Исходный текст:
Неподалеку от Менерба находится еще один скальный выступ, мы ходили туда по тропке. Деревни там не было; стояло лишь несколько хижин, где летом иногда жили пастухи. Только здесь Пабло проявлял заметный интерес к природе. Сознание, что он никого здесь не встретит, давало ему свободу заниматься исследованиями. Однажды на обратном пути оттуда он подобрал обломок коровьего ребра длиной около четырех дюймов, гладкий от лежания под открытым небом. Показал его мне.
- Это Адамово ребро. Я изображу на нем для тебя Еву.
Он стал резать по ребру острием перочинного ножа, и когда закончил, Ева обладала мифологической наружностью, с двумя маленькими рожками. Она сидела, будто сфинкс. Вместо ступней у нее были раздвоенные копыта, как на многих его рисунках подобного рода.
Тем временем скорпионы подбирались все ближе. Однажды вечером, когда я стояла, прислонясь спиной к стене, Пабло крикнул:
- Оглянись!

Исходные данные:
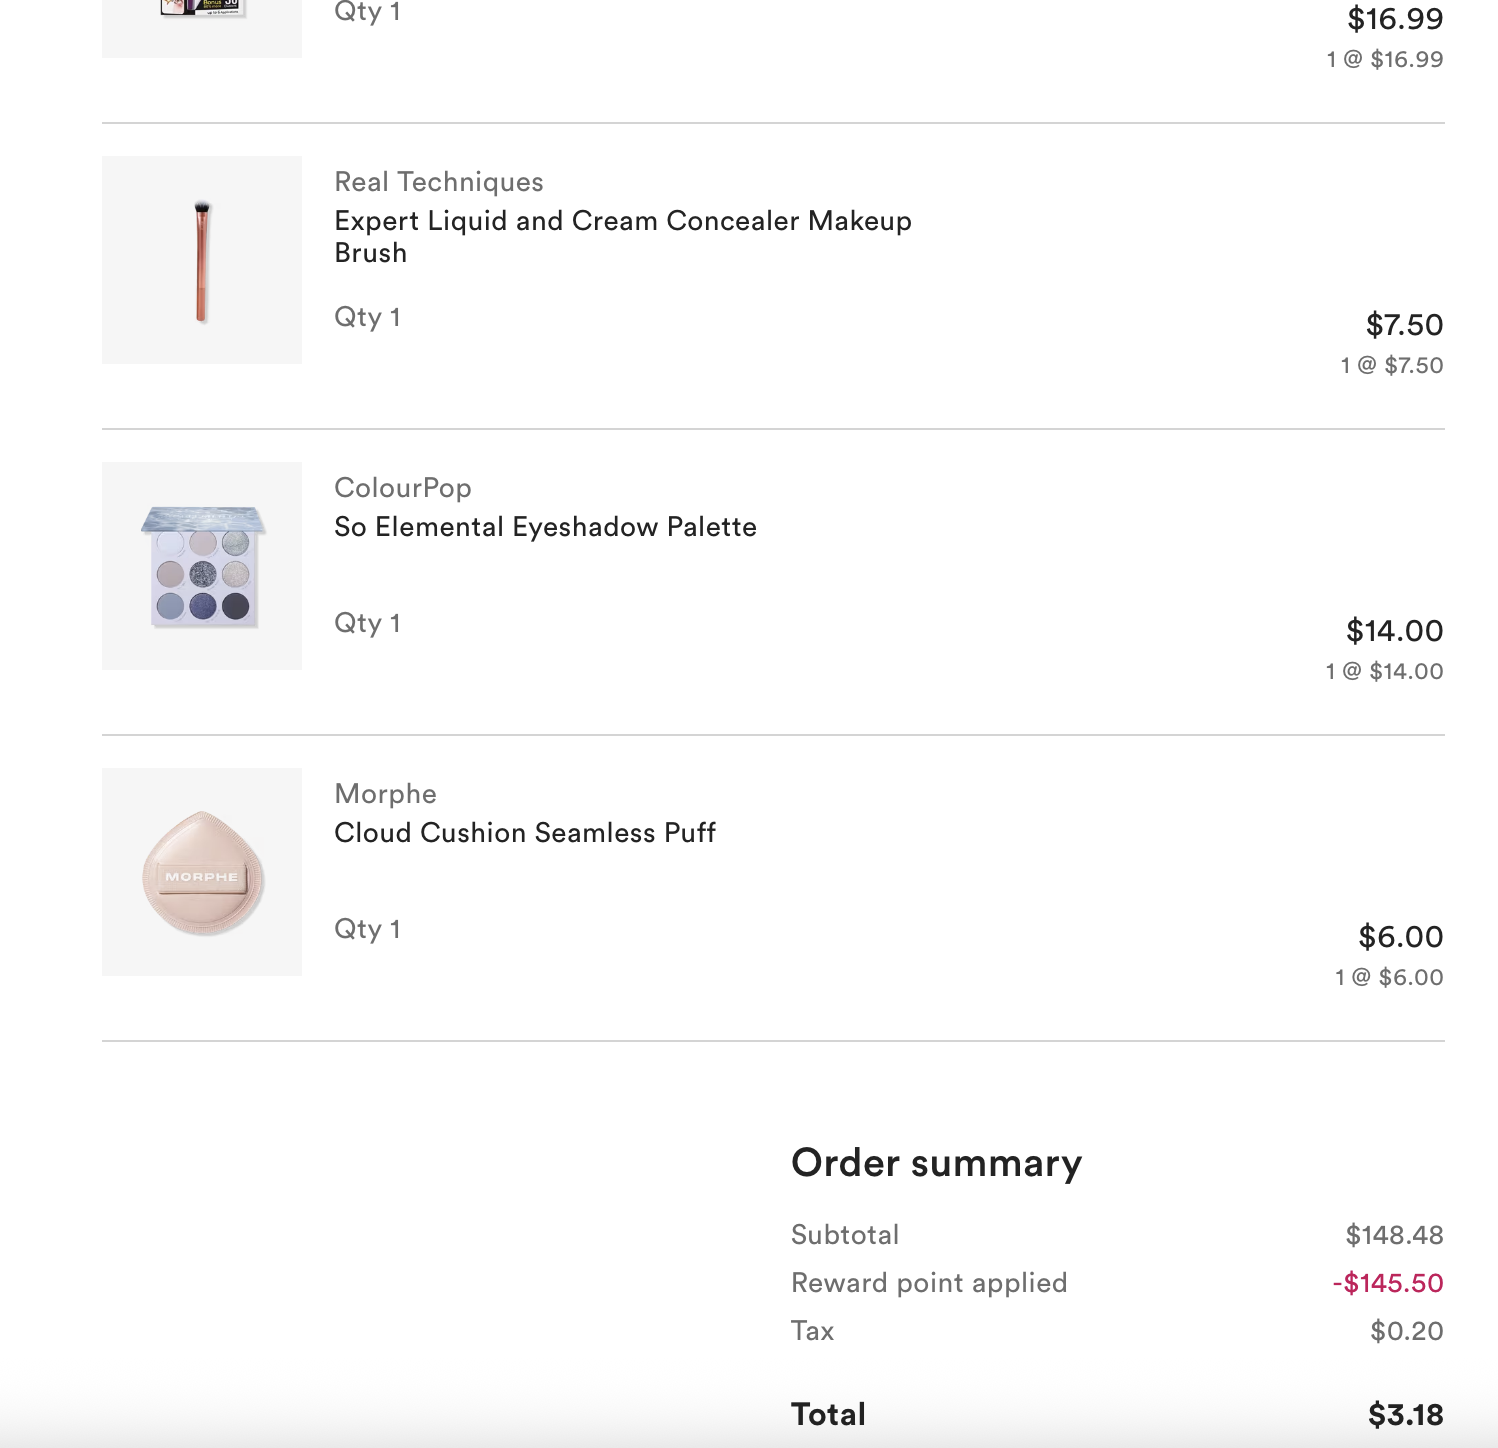Select the large $14.00 palette price
Image resolution: width=1498 pixels, height=1448 pixels.
[x=1394, y=631]
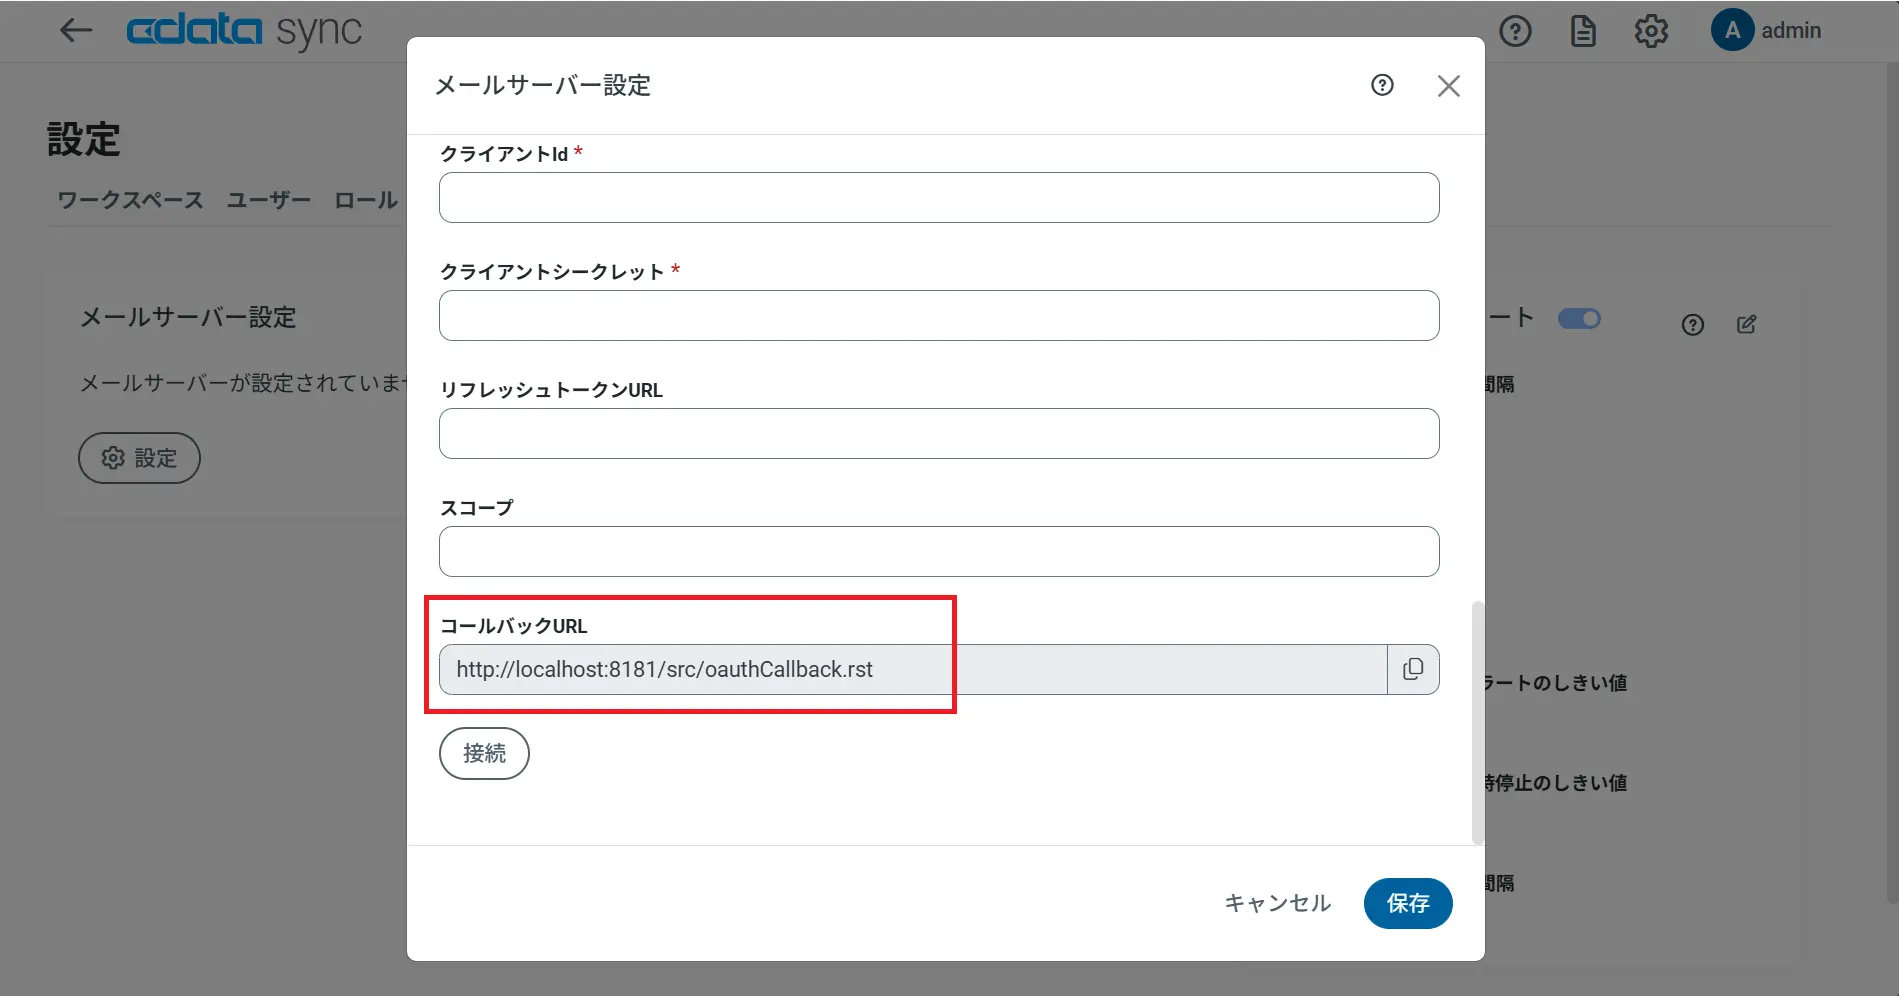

Условие задачи: Перепишите фрагмент текста от «- Это Адамово» до «рисунках подобного рода.», подставив «складного ножа» вместо «перочинного ножа». Для работы используйте только текст.

Ответ к задаче:
- Это Адамово ребро. Я изображу на нем для тебя Еву.
Он стал резать по ребру острием складного ножа, и когда закончил, Ева обладала мифологической наружностью, с двумя маленькими рожками. Она сидела, будто сфинкс. Вместо ступней у нее были раздвоенные копыта, как на многих его рисунках подобного рода.